Cai P, Lin Q, Lv D, Zhang J, Wang Y, Wang X. Establishment of a scoring model for the differential diagnosis of white coat hypertension and sustained hypertension.
Blood Press Monit 2023;
28:185-192. [PMID:
37115849 PMCID:
PMC10309104 DOI:
10.1097/mbp.0000000000000646]
[Citation(s) in RCA: 0] [Impact Index Per Article: 0] [Reference Citation Analysis] [Abstract] [Key Words] [MESH Headings] [Track Full Text] [Journal Information] [Subscribe] [Scholar Register] [Received: 10/01/2022] [Accepted: 03/19/2023] [Indexed: 04/29/2023]
Abstract
OBJECTIVES
This study aimed to establish a scoring model for the differential diagnosis of white coat hypertension (WCH) and sustained hypertension (SHT).
METHODS
This study comprised 553 adults with elevated office blood pressure, normal renal function, and no antihypertensive medications. Through questionnaire investigation and biochemical detection, 17 parameters, such as gender and age, were acquired. WCH and SHT were distinguished by 24 h ambulatory blood pressure monitoring. The participants were randomly divided into a training set (445 cases) and a validation set (108 cases). The above parameters were screened using least absolute shrinkage and selection operator regression and univariate logistic regression analysis in the training set.
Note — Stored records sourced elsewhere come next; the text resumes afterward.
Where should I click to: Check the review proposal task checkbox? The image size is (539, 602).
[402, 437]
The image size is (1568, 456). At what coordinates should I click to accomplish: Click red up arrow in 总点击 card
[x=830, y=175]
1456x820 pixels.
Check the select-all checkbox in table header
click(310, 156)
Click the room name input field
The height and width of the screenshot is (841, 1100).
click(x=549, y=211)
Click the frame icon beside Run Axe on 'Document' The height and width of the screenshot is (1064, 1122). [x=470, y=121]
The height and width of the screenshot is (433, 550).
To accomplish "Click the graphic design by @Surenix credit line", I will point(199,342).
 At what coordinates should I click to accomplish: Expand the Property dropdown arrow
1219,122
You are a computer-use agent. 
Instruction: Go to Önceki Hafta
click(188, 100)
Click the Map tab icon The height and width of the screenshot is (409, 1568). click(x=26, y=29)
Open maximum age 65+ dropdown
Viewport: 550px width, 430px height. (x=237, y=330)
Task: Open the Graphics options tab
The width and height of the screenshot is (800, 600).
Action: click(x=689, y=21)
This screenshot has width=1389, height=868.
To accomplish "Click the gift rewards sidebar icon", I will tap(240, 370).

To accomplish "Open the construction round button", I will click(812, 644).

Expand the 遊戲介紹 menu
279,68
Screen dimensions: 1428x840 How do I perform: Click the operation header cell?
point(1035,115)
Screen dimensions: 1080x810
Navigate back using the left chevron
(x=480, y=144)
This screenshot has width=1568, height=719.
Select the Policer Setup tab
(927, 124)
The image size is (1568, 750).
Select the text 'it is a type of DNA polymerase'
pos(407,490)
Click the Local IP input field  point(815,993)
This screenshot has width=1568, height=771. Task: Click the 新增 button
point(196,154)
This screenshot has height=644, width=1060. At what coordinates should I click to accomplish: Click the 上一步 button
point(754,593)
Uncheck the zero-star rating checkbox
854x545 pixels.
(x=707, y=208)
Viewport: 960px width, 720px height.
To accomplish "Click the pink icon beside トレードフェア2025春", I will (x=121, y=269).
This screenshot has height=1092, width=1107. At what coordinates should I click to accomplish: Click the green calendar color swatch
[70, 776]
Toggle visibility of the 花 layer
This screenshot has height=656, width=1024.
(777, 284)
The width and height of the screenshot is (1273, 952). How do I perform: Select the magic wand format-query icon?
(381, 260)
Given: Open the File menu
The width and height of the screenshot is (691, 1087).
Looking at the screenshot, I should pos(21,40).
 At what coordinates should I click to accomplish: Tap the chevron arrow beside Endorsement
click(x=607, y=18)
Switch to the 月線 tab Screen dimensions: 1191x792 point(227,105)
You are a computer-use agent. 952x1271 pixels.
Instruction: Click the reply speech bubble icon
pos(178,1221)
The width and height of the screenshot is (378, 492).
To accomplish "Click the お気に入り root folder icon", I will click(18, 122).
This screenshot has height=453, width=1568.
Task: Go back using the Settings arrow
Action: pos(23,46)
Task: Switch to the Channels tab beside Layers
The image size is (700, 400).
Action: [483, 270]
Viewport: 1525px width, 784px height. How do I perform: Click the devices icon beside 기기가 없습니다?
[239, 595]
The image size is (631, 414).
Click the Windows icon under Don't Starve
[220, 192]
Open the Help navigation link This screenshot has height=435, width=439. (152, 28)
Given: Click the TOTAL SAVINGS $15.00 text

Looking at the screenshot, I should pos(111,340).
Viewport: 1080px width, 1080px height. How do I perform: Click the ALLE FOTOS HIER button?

Afterward, a scoring model was constructed through multivariate logistic regression analysis.
RESULTS
Finally, six parameters were selected, including isolated systolic hypertension, office systolic blood pressure, office diastolic blood pressure, triglyceride, serum creatinine, and cardiovascular and cerebrovascular diseases. Multivariate logistic regression was used to establish a scoring model. The R2 and area under the ROC curve (AUC) of the scoring model in the training set were 0.163 and 0.705, respectively. In the validation set, the R2 of the scoring model was 0.206, and AUC was 0.718. The calibration test results revealed that the scoring model had good stability in both the training and validation sets (mean square error = 0.001, mean absolute error = 0.014; mean square error = 0.001, mean absolute error = 0.025).
CONCLUSION
A stable scoring model for distinguishing WCH was established, which can assist clinicians in identifying WCH at the first diagnosis.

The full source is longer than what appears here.